DAX context propagation, inactive relationships and calculated columns

Marco Russo wrote recently an excellent blog post detailing the options you face when retrieving values from one table to another one via DAX’s USERELATIONSHIP function.   I found his post particularly interesting given I had written a post about a similar subject some time ago, in which a reached some conclusions that I want to revisit.

One of the solutions he describes (although he doesn’t recommend) uses the following formula signature:

CALCULATE (
    CALCULATE (
        VALUES ( <value on related column to retrieve> ), 
        <many-side table> 
    ),
    USERELATIONSHIP ( <one-side key>, <many-side key> ),
    ALL ( <one-side table> )
)

His recommended approach is instead to use LOOKUPVALUE.  However, I found the above calculation interesting and decided to break it down to understand it a bit better.   And here I ran areas of DAX that may be less than intuitive, yet worthy of a blog post.

 

Breaking it down

Here is the data model we use, which includes inactive relationships:

image

Step 1: To test the behavior of the inner most CALCULATE, is worth starting from a simpler starting point:

FactInternetSales[CalculatedColumn1]=
COUNTROWS( DimDate )

image

Clearly, the number reflects the total amount of records on the date table regardless of the row in context.  This in itself can be non intuitive for people starting to use DAX, as by default calculated columns evaluate under row context.  However, aggregate functions (SUM, MIN, COUNTROWS, etc) even in calculated columns will, by default, operate under filter context:  as there is no current filters in the filter context, we get the total count of rows across all date values.

Step 2: Context Transition

FactInternetSales[CalculatedColumn1]=
CALCULATE( COUNTROWS( DimDate ) )

image

Row context gets transformed into filter context and the only surviving row in the date table follows the active relationship on the data model.

Step 3: Context propagates for ALL rows in fact table at once

FactInternetSales[CalculatedColumn1]=
CALCULATE( COUNTROWS( DimDate ), FactInternetSales )

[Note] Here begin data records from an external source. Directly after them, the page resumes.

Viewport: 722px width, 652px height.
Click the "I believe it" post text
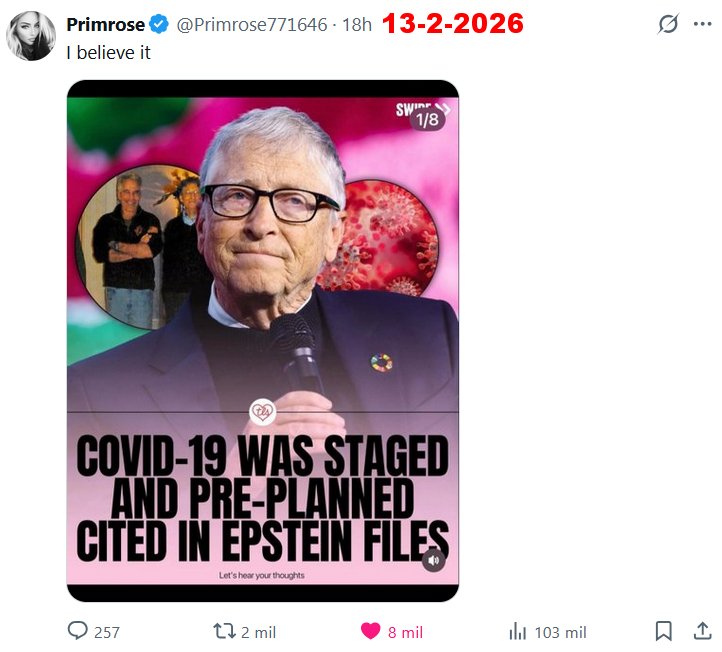(108, 52)
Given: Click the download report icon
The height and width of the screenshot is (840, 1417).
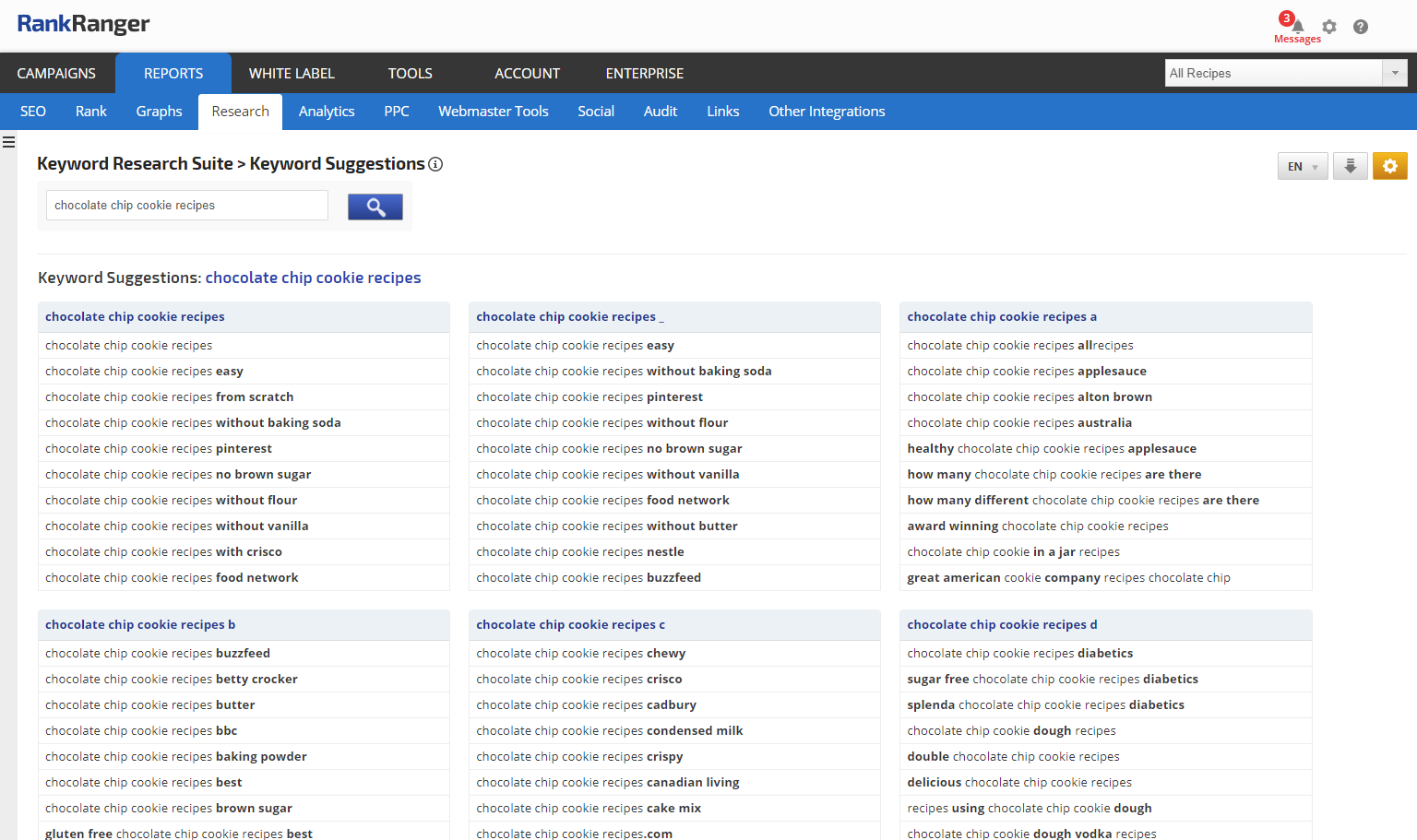Looking at the screenshot, I should (1350, 166).
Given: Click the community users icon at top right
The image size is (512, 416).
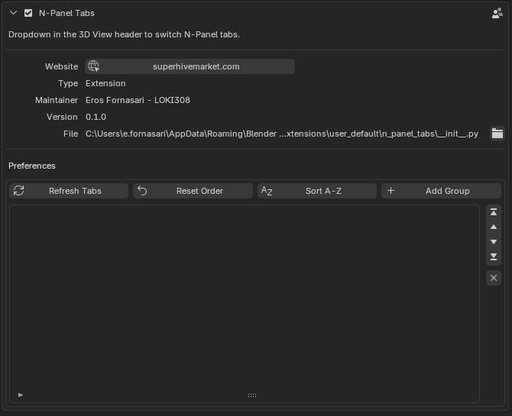Looking at the screenshot, I should [497, 13].
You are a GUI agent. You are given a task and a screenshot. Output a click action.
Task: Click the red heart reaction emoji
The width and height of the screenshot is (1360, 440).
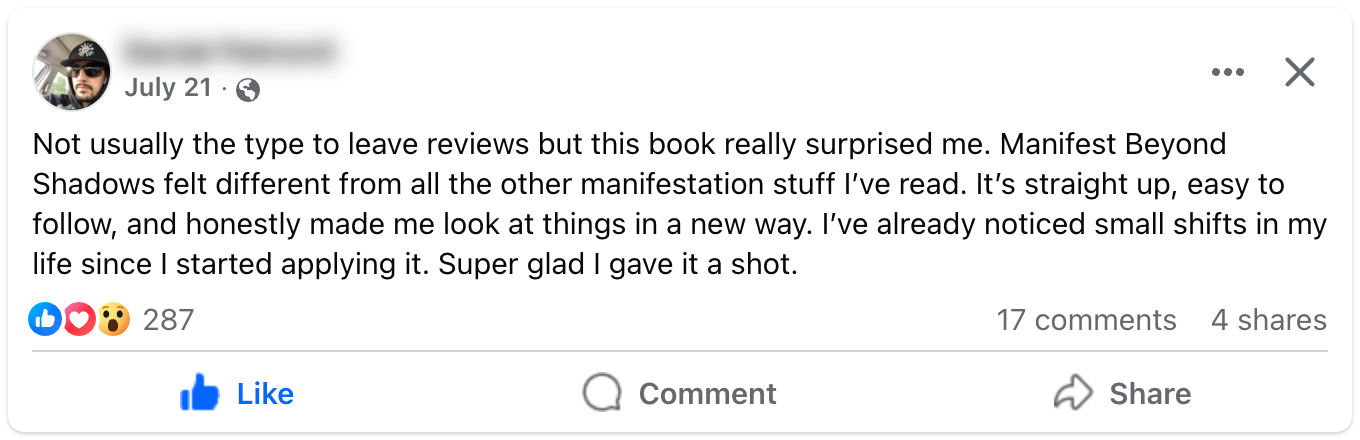tap(80, 320)
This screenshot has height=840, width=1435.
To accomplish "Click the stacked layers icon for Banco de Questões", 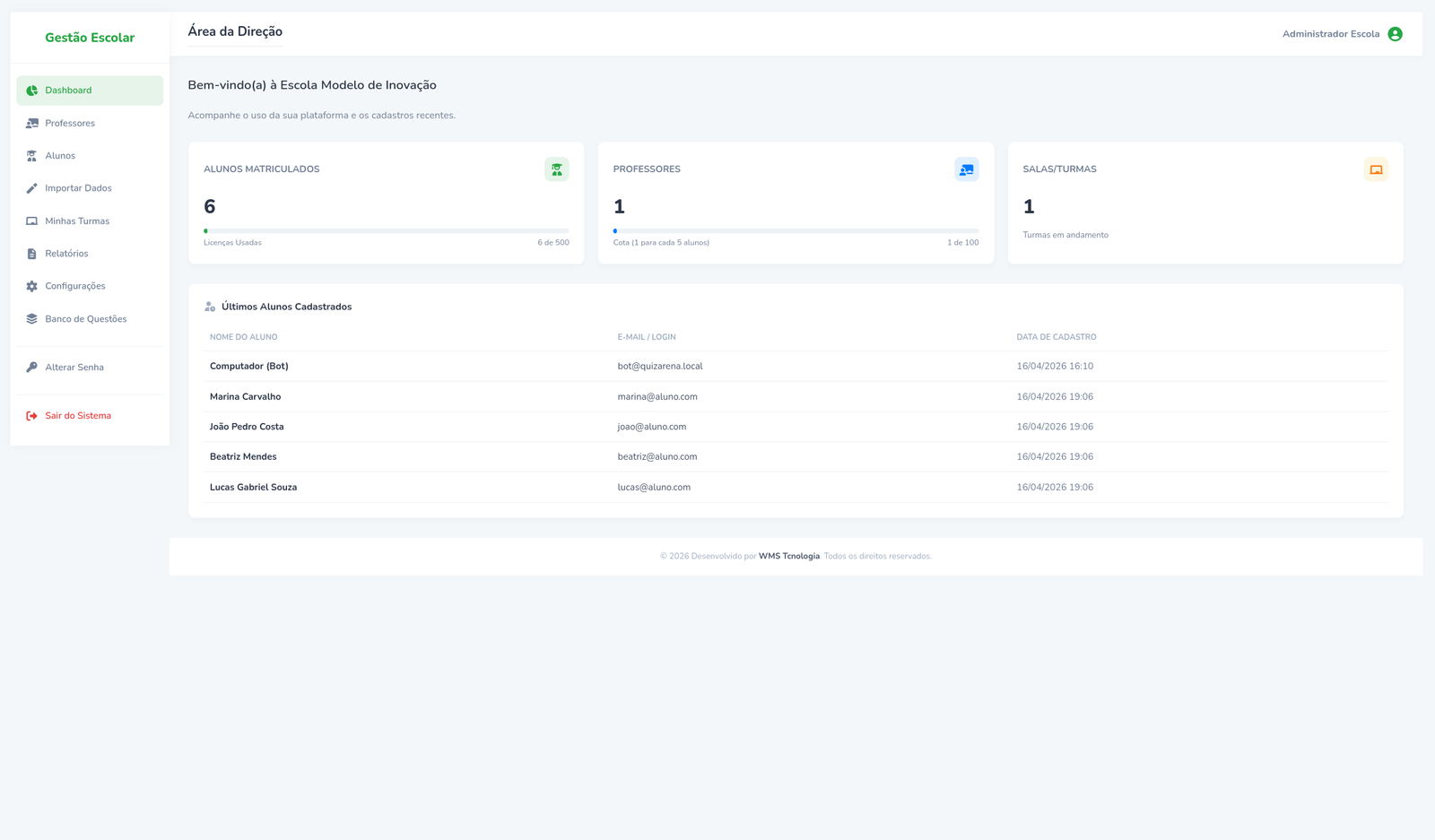I will pyautogui.click(x=32, y=319).
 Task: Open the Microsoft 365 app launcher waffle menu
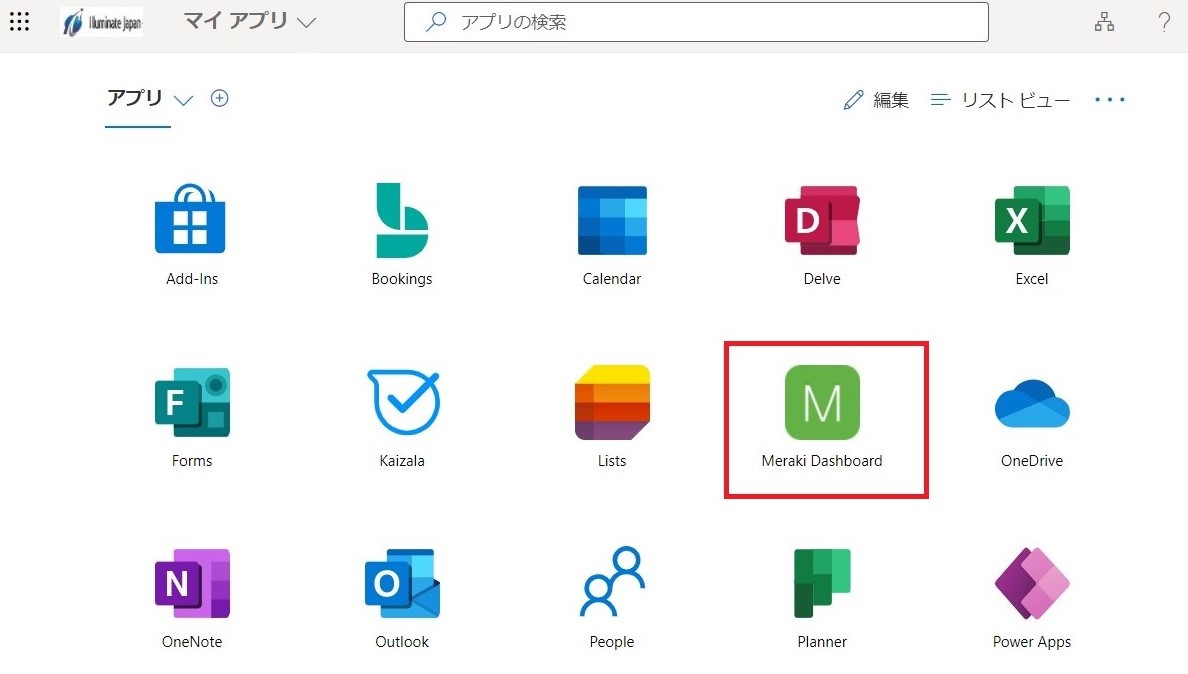(19, 21)
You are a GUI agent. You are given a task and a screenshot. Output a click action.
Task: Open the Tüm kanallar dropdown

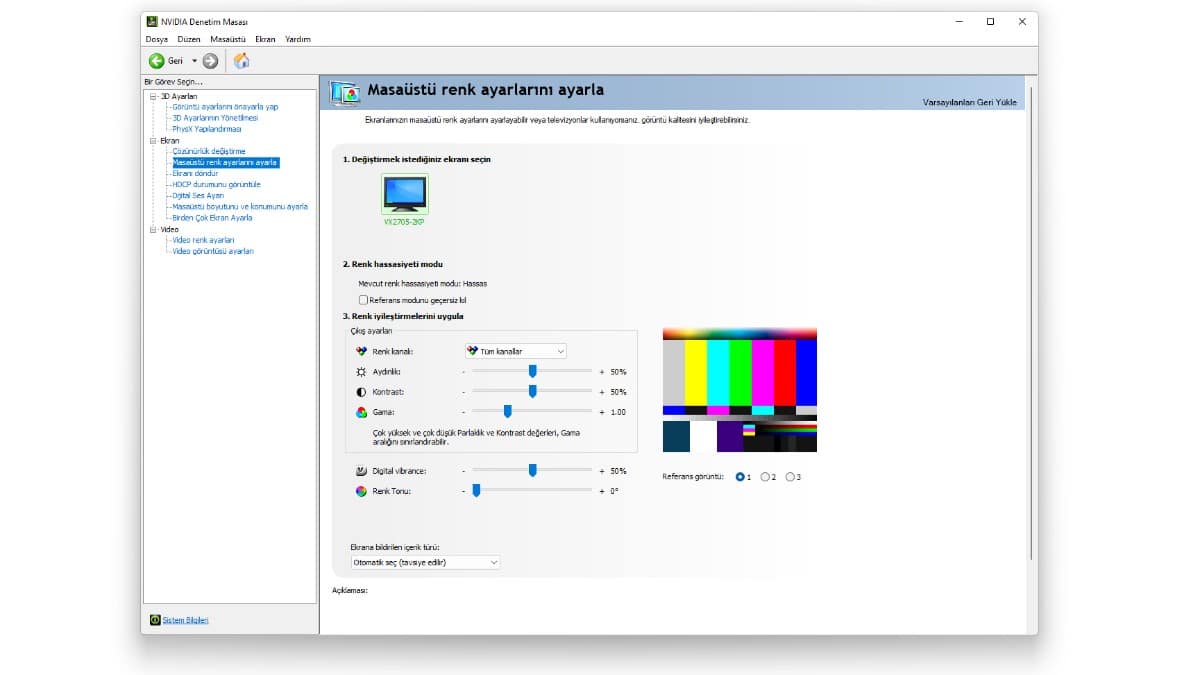[514, 351]
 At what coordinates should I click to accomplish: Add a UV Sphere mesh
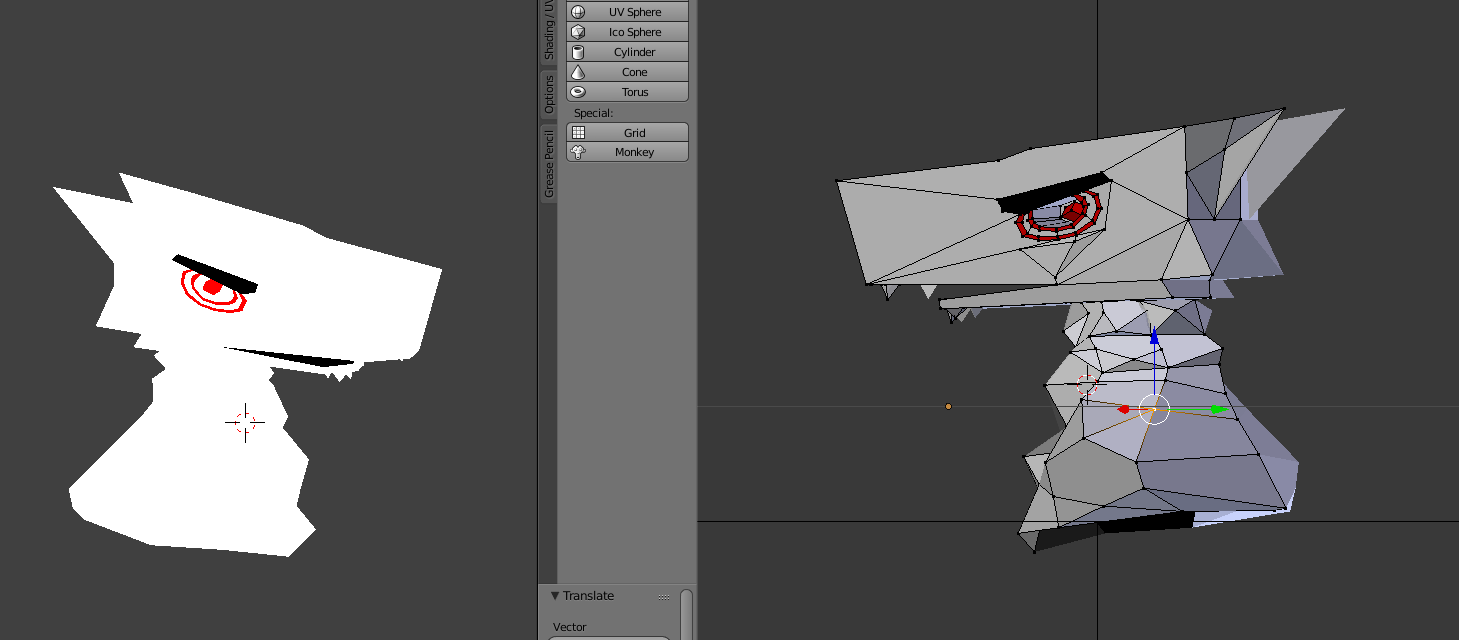click(627, 12)
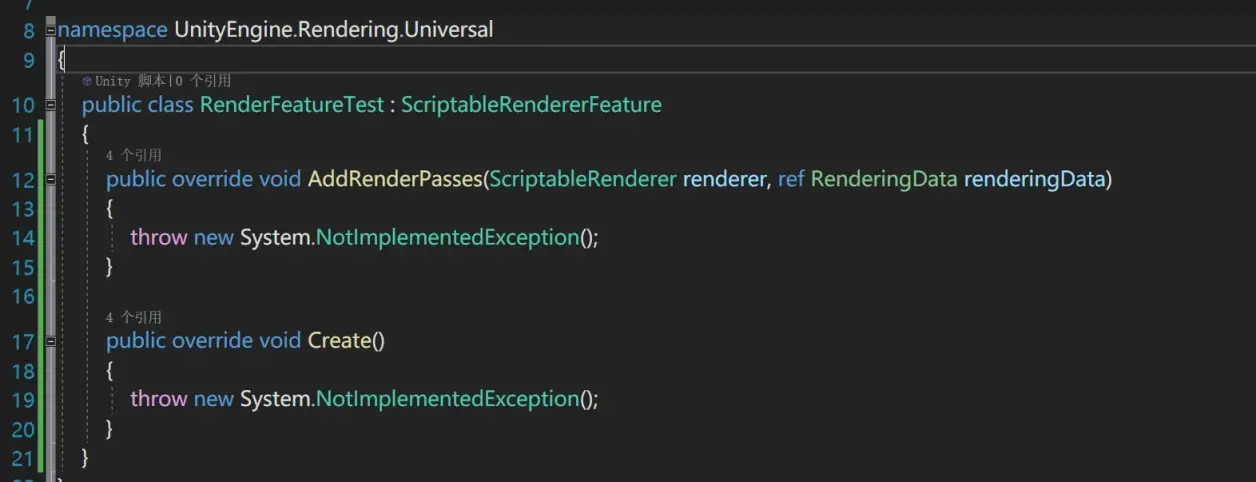Collapse the AddRenderPasses method body
This screenshot has height=482, width=1256.
pyautogui.click(x=51, y=180)
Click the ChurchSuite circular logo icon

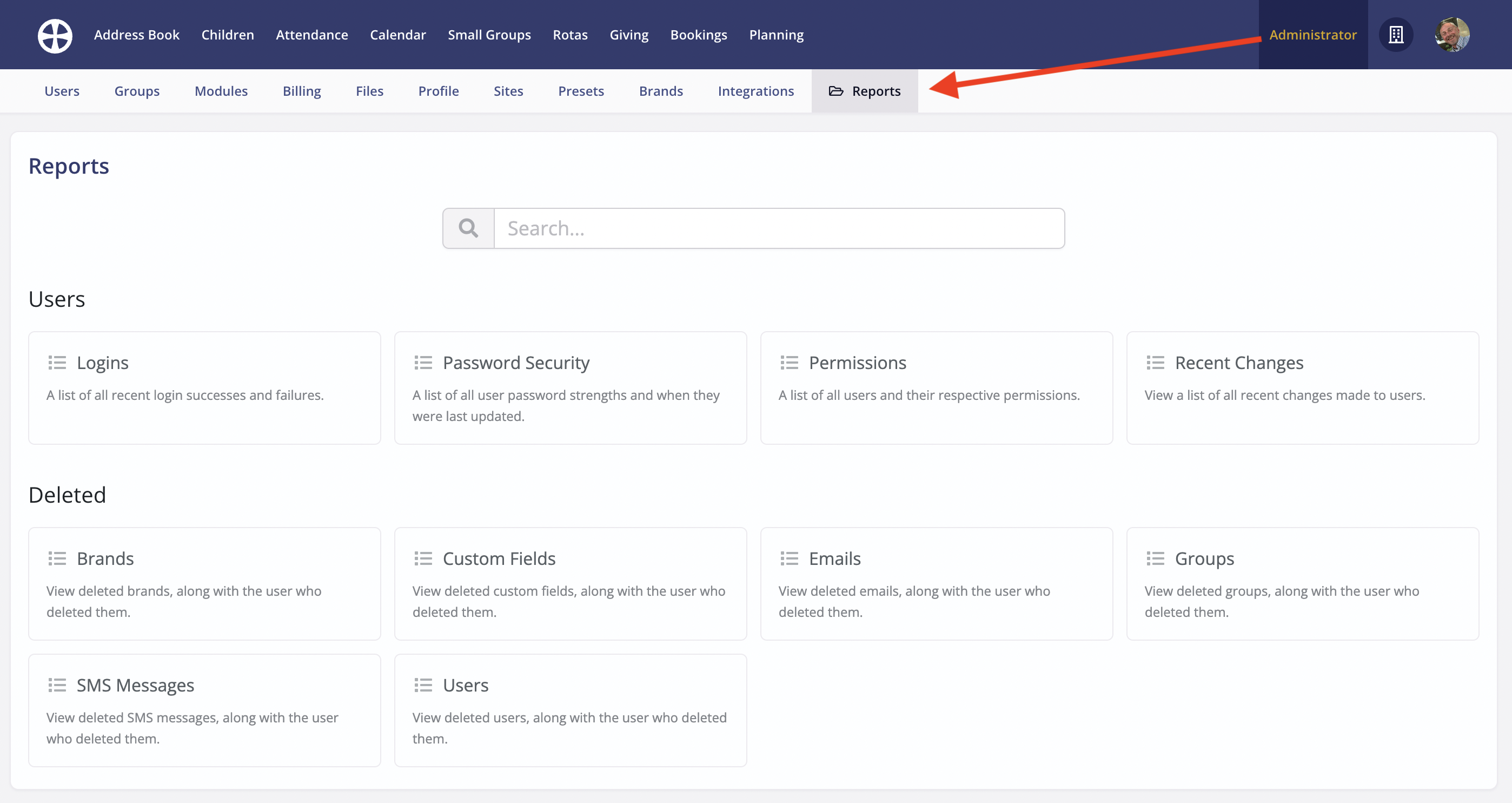tap(55, 35)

Internally, DAX generates an extended table using left outer join logic to propagate context. Given the setFilter parameter of the CALCULATE function operates on a filter context including all rows from the fact table, the resulting output is the total count of rows on the date table that have registered internet sales.  Non-intuitively, context transition does not occurs on a per row basis, even though we use CALCULATE.

image

Step 3a (test)-  Context propagates for one table, but still under active relationship:

FactInternetSales[CalculatedColumn1]=
CALCULATE( VALUES( DimDate[FullDateAlternateKey] ), FactInternetSales[ShipDateKey]  )

One may be inclined to think that using the key column of the inactive relationship as the setFilter parameter of CALCULATE will force the context propagation to retrieve the value used by the inactive relationship.  However, this is not the case and even though DAX retrieves only one value it is still the one associated with the active relationship given the internal extended table was already resolved (OrderDate)

image 

Step 3b (test)– CALCUALTETABLE returns standard context transition behavior

FactInternetSales[CalculatedColumn1]=
CALCULATE( COUNTROWS( DimDate ), CALCULATETABLE(FactInternetSales ) )

image

Wrapping CALCULATETABLE around the fact table used as setFilter parameter allows row context transition to happen again using the active relationship.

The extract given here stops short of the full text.